Jessica Greenbaum is not only a top instructor, but an enthusiastic and devoted one who meticulously prepares her workshops [at the 92nd St. Y] — and exposes their participants to other perspectives, other possibilities.
As the group leader for our poetry class Jess imparts her extensive knowledge and skill with a touch that includes humor, dedication, and fair-mindedness. Her critiques always have the clear purpose of teaching rather than just giving an opinion about whether or not a poem is good. I always enjoy her classes.

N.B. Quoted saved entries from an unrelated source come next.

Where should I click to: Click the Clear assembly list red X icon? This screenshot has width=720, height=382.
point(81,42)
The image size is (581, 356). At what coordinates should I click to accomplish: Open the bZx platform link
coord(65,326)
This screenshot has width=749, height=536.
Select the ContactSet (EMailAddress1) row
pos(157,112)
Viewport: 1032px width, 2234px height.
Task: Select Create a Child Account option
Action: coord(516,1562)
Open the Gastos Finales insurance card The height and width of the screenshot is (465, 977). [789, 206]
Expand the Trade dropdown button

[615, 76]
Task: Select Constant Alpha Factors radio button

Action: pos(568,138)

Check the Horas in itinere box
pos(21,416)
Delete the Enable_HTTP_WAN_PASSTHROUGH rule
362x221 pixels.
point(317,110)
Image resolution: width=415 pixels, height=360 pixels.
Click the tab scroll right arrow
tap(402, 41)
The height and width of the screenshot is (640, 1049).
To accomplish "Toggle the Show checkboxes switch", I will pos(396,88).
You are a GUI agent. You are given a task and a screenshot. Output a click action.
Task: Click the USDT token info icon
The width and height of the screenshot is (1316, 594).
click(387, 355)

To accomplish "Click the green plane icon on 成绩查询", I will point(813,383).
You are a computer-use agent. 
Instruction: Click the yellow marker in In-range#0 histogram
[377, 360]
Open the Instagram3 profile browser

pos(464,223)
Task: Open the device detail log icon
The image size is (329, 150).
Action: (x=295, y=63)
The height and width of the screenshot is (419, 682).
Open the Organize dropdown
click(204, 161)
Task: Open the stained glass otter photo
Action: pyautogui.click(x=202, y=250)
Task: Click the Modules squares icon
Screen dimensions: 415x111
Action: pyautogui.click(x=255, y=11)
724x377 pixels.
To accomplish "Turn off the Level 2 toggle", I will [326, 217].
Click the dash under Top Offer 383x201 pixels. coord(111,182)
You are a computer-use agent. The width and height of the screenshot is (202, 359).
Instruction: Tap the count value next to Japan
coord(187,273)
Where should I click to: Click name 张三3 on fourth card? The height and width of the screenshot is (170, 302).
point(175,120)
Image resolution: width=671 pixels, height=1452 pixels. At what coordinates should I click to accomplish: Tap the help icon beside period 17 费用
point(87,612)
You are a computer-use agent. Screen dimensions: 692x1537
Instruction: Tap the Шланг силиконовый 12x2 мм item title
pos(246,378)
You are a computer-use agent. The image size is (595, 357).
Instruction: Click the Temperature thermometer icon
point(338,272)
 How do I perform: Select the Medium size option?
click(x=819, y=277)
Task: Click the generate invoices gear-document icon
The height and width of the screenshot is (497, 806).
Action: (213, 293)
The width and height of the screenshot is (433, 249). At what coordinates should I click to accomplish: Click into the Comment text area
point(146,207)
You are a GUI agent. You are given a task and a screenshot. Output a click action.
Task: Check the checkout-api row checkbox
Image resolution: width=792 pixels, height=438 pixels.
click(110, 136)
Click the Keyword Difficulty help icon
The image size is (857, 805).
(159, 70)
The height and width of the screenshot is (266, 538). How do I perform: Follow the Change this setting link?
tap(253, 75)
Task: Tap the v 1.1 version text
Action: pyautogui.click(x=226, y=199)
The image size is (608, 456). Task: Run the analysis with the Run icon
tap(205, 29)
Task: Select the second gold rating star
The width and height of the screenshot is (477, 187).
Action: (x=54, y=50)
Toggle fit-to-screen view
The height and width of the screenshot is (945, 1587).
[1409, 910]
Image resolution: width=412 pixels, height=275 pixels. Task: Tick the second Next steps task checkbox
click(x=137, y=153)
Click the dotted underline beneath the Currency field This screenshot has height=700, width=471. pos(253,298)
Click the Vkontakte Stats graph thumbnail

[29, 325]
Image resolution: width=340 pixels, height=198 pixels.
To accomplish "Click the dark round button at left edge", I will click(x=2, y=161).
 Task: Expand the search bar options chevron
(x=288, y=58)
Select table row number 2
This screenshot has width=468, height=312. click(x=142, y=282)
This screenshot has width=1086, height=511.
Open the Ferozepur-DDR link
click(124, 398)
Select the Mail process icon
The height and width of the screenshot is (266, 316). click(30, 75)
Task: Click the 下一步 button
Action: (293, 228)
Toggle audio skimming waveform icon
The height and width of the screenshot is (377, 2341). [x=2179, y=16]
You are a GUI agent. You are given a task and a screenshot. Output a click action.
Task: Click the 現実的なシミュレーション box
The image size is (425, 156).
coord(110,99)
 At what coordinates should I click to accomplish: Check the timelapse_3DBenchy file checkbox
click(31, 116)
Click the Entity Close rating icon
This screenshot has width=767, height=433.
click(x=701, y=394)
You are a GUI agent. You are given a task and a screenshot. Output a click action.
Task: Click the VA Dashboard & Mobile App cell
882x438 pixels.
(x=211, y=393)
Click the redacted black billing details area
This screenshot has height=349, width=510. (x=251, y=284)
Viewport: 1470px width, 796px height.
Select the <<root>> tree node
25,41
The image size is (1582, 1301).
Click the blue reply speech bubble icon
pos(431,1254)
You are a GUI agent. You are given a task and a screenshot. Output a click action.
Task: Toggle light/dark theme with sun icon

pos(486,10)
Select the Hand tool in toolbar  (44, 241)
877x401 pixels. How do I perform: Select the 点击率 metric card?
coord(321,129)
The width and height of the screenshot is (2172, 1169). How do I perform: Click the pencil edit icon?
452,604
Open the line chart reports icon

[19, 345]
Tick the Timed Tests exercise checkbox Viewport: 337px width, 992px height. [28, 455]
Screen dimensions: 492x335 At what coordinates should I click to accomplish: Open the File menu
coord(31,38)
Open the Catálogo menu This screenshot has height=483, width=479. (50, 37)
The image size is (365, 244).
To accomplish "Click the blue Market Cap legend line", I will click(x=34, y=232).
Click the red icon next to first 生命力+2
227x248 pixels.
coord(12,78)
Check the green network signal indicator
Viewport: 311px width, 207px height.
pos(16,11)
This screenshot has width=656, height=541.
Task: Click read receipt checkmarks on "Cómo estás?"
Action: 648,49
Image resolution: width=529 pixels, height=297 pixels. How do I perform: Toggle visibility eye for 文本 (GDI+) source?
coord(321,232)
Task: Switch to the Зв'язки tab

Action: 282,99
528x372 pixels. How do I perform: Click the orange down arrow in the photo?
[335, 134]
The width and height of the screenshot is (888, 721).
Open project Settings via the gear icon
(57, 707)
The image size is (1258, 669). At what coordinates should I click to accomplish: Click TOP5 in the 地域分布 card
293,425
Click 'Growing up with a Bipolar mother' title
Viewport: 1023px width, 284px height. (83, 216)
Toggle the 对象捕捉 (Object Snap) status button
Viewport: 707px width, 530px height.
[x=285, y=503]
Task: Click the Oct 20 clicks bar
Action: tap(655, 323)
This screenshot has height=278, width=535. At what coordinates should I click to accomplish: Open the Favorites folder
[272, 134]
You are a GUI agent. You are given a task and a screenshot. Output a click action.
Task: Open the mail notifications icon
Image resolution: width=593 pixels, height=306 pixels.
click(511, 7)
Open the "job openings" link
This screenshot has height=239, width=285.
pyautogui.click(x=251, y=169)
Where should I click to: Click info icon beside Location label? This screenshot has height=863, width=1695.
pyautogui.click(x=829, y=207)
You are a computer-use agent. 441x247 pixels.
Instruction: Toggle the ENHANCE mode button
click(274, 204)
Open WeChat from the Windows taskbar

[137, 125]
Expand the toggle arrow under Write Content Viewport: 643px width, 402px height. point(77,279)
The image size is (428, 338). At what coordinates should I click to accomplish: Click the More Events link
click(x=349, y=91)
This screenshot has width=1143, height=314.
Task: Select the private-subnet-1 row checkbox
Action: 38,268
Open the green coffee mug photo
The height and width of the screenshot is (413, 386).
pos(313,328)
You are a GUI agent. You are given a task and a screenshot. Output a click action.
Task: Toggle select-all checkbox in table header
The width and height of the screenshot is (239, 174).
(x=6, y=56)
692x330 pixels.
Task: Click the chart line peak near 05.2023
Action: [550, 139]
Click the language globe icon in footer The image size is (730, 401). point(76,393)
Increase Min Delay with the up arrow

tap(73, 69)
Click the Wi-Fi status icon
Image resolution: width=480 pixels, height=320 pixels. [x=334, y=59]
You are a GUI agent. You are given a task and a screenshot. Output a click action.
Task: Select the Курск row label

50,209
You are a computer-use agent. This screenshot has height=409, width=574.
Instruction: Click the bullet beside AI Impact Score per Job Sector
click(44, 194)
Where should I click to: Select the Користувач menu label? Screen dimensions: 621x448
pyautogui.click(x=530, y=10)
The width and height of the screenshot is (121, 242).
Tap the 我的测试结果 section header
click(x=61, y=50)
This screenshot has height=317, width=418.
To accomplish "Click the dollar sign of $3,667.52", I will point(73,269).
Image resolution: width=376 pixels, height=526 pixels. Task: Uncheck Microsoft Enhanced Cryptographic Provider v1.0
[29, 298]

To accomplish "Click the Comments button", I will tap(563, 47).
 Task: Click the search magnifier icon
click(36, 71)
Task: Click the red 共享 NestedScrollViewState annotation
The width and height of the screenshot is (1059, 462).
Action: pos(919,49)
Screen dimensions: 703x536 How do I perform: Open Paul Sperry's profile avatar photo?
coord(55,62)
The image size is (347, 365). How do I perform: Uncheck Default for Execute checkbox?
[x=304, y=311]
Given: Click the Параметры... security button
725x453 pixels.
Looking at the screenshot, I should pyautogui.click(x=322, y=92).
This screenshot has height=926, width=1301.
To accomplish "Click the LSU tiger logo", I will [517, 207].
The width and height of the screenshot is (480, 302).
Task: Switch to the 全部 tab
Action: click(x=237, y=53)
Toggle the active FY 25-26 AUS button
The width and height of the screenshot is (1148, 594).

[For our Brooklyn Poets workshop] I really liked how Jess spoke about our poems, always very warm and considerate, giving each poem her full attention, regardless of personal style or preferences. Her comments were to the point, and the conversations fruitful and inspiring.
Jessica is a creative, sensitive, and non-judgmental instructor whose devotion to poetry and her students improves all our work. I returned to poetry writing after 30 years away, and her assignments and rapport with our group [at Central Synagogue] had me writing each week with increased confidence.
Jessica Greenbaum’s writing class at NYU [Medical Center, The World Trade Center’s health program for first responders] teaches one how to tap into and touch our deepest memories, thoughts and wishes. By learning to better understand the power of words when used in poetic form we were able to bring back inner hidden treasures, we did not know we possessed. These gems of raw emotions took the forms of razor sharp poems that spoke from heart to heart. It was a therapeutic and cleansing experience, one that others will find worth the time and effort.
A first responder
Creativity helps me see things outside myself, as an observer, thank God for Poetry.
A first responder
Jessica Greenbaum is that rare combination of intelligent poet, inspiring teacher, and insightful critic. I loved our class discussions of poetry and poetic technique. I felt free to experiment in writing weekly assignments and, in the end, had a packet of fresh, new drafts. If you have the opportunity to take one of Jess’s workshops, grab it!